Uno no puede ocupar el lugar del otro.

 

Con este escenario, el rol del Partido Nacional está nítidamente definido, con el matiz de que los blancos siempre nos hemos sentido inclinados a colaborar con nuestro aporte más que a destruir con la critica.

 

Para otras tiendas el asunto no es tan sencillo.

 

El Partido Colorado, disminuido por un revés electoral sin precedentes, parece no reaccionar.

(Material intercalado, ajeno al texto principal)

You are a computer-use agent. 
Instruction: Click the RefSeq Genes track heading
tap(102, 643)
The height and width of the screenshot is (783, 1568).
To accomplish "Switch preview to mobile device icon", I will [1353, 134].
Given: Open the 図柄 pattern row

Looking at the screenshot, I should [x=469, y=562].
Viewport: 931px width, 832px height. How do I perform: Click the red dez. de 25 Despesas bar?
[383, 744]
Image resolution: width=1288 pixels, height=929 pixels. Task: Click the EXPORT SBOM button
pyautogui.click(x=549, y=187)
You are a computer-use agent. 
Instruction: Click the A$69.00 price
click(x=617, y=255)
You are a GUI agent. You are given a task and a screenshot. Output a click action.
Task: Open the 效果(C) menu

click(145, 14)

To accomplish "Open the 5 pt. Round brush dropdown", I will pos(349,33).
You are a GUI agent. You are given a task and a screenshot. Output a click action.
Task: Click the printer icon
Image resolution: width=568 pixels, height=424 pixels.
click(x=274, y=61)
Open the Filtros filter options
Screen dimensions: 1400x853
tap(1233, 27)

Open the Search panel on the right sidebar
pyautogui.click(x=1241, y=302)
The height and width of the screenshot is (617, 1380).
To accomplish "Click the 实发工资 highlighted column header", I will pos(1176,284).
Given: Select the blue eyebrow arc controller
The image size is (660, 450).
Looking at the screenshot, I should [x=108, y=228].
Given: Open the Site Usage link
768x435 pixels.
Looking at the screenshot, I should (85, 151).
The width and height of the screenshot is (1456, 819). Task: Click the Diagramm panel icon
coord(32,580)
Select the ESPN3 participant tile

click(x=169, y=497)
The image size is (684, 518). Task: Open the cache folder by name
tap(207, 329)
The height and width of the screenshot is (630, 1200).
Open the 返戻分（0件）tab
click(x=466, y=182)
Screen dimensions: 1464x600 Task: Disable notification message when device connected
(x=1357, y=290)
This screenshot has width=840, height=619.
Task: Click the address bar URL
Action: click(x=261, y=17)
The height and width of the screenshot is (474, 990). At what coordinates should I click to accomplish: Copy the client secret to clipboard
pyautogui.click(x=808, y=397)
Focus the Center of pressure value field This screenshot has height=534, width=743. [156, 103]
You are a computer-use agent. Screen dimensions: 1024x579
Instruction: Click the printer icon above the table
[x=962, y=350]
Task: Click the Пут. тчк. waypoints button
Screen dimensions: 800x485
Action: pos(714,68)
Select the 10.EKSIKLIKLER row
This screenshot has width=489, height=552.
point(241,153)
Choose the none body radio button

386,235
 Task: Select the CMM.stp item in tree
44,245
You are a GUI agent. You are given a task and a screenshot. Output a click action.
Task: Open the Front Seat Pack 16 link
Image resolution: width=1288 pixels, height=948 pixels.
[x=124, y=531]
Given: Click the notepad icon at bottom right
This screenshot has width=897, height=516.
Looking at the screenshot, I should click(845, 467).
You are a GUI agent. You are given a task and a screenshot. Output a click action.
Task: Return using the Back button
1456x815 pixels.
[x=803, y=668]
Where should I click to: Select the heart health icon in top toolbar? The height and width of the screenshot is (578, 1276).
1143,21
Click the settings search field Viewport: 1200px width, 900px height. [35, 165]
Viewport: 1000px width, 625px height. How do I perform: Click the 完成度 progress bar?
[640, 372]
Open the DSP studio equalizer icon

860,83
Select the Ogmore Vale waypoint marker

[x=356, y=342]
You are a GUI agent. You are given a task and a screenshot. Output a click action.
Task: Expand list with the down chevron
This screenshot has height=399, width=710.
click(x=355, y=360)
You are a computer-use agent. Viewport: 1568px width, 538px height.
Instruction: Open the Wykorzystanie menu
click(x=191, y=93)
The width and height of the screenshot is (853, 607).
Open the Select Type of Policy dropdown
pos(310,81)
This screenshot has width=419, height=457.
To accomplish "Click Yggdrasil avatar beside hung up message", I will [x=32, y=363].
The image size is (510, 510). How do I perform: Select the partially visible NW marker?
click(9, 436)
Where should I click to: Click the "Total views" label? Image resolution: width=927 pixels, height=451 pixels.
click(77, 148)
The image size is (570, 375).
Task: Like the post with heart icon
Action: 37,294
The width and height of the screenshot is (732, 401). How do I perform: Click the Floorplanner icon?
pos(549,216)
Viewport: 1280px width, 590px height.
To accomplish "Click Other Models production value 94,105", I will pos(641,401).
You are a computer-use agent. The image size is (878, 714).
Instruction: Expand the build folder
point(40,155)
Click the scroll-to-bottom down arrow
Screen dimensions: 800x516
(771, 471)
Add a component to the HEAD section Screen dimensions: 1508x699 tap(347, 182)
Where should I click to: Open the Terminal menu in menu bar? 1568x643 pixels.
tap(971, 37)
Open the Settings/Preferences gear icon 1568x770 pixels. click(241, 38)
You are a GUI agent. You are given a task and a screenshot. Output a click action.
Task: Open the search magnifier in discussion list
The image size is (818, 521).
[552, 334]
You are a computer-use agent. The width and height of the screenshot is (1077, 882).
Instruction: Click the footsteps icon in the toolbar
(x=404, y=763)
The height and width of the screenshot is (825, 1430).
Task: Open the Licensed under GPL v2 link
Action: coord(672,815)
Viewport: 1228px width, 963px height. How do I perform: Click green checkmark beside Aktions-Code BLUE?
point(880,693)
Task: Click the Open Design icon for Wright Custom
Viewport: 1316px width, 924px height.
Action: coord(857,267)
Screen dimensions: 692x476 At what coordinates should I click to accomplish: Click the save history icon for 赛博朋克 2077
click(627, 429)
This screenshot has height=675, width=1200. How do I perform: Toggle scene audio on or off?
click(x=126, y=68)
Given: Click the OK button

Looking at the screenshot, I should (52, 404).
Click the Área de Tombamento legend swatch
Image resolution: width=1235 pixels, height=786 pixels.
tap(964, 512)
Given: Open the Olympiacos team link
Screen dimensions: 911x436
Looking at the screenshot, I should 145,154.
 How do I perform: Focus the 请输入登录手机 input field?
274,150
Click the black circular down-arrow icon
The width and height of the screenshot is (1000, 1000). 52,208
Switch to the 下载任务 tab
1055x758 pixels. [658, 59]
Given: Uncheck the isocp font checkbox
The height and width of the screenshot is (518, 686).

Está casi ausente.

 

Pero el peor problema se da en el Frente Amplio.

 

El mareo de la  novelería de haber alcanzado el gobierno, como si esto fuese un fin en si mismo, sumado a la dificultad manifiesta de administrar sus diferencias internas, más su falta de experiencia ejecutiva, adolecente de cuadros, lo pone en una muy incomoda situación, y, por la transitiva, al Uruguay todo.

 

Los primeros síntomas de desencanto de la población no se hicieron esperar.

 

Vázquez cayó, como en un tobogán, de una aprobación para su gestión en el mes de marzo de más del setenta por ciento, a la situación actual en la que apenas supera el cincuenta, cifra que casi reproduce el resultado electoral.

 

 Los errores han sido muchos, y las expectativas generadas por más de treinta años de irresponsabilidad electorera, pegan la vuelta y cual implacable boomerang apuntan amenazadoramente  al corazón del  gobierno,  poniendo en jaque su apoyo popular.

 

Empresarios, gremios y ciudadanos comunes empiezan a tener en común la falta de respeto hacia un gobierno que parece no merecerlo.

 

Un desalentador presupuesto quinquenal, propone más burocracia, más gasto y más impuestos, más incertidumbre y la sensación de estar  a bordo de un buque que va navegando en el sentido contrario al del puerto al que se quiere llegar.

 

Ante   este panorama, el Partido Nacional tiene la obligación, y el compromiso  irrenunciable, de denunciar todos y cada uno de los errores y desaciertos con la responsabilidad que la hora reclama.

 

Es cuestión de saber ser oposición  cuando nos toca, asi como de saber gobernar cuando el deber nos llame. Y que cuanto antes sea, mejor.